**Set exercise:** Locate every line in the material below that contains the string "Task", with case taken into account, and copy each such line in full.

**Given records:**
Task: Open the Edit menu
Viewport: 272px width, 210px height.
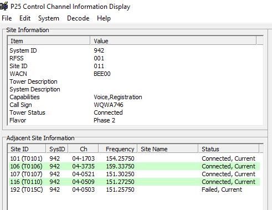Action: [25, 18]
--
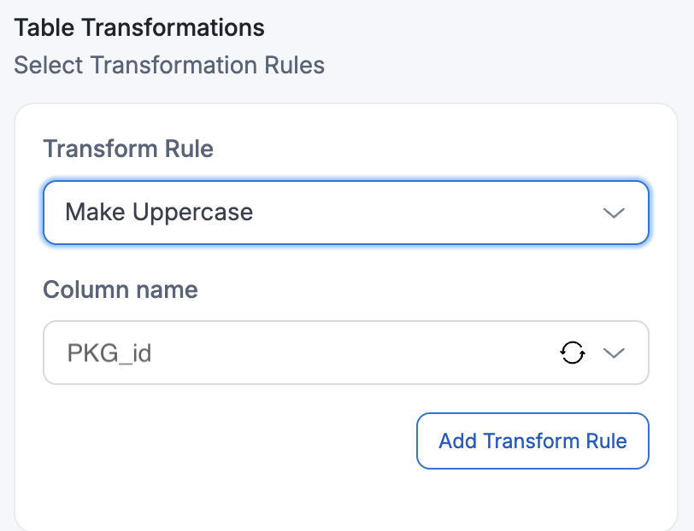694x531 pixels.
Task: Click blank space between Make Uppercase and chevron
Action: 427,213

**The response:**
Task: Open the Edit menu
Task: Click blank space between Make Uppercase and chevron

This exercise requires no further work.